There's Laura, a fifteen-year-old girl trying to figure out who she is. Her best friend, Bethany, is suddenly infatuated with a girl who hangs out with a different crowd and Laura feels left out. More and more she turns to the guy she's been talking to on a dating site online after setting up a fake profile as a joke. As things between her and Bethany become more and more strained, this relationship becomes the most important thing in Laura's life, never mind the person Paul thinks he's talking to is not fifteen-year-old Laura.
April is Laura's mother, a divorced math teacher who spends her summer running the church Bible camp. More and more dissatisfied with her life and her choices, she falls into a reckless affair with a much younger man and finds herself enjoying herself for the first time in years.
Paul used to be the home-town hero. A local rock star, he left after high school to hit the big time in New York. Now he's back, having failed to make his dream come true. He spends his days in his childhood bedroom at his mother's house, and his nights driving aimlessly around town. When his mother gets him a job as the sound operator at church, his path crosses April's and for the first time he sees her as something other than his high school math teacher.
Finally there's Ben, a thirteen-year-old kid at the church Bible camp. He's hopelessly in love with Bethany, but will never tell her. He's struggling to figure out how to relate to his new foster brother, a sullen Black kid called De Shawn. And why does De Shawn get the attention from Bethany he so desperately wants?

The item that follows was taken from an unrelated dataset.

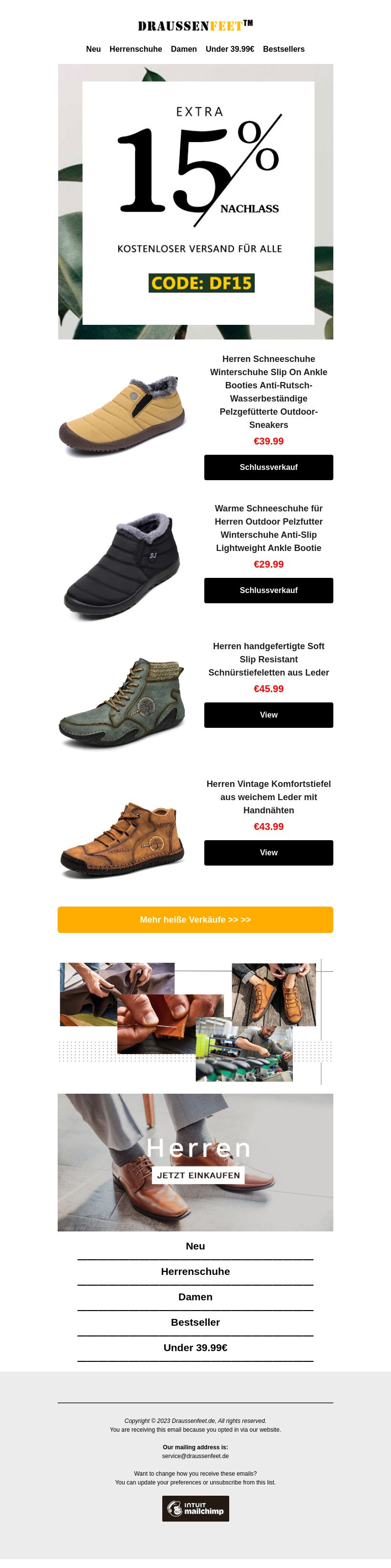
Task: Click the brown vintage boot image
Action: pyautogui.click(x=122, y=841)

I really enjoyed this book at first. The characters were interesting with their different wants and desires and the small town setting gave a real sense of claustrophobia. It was interesting to get to know each individual and figure out how they fitted into the world of the story, how the connections would form between them all.
Unfortunately, it kind of petered out at the end and only two of the characters really got any resolution. And they weren't the characters I was the most interested in. I guess this leaves things open for a sequel, but I would have liked to have seen all four stories come to some kind of conclusion. I left the book feeling somewhat gyped by not getting this.
But don't just listen to me. Here's the blurb:Vacation Bible School got a little out of hand this year.
Laura: a teenage girl struggling to fit into her small, sleepy town in upstate New York, slowly drifting away from reality and into the secret life she inhabits online. Paul: a twentysomething wannabe rock star, back home from New York City, broke and jobless, living with his mother. April: a math teacher with two kids, running her church’s Vacation Bible School, discontent with another summer planning crafts and regurgitating verses. Ben: a boy stuck at VBS, still adjusting to the presence of his foster brother, DeShawn, a quiet, brooding kid from Brooklyn.
Over the course of one summer, these characters’ paths will collide in surprising, often hilarious ways. Encompassing questions of identity, religion, race, and family, Another Life is an absorbing and thought-provoking debut about the line we all walk between desire and responsibility.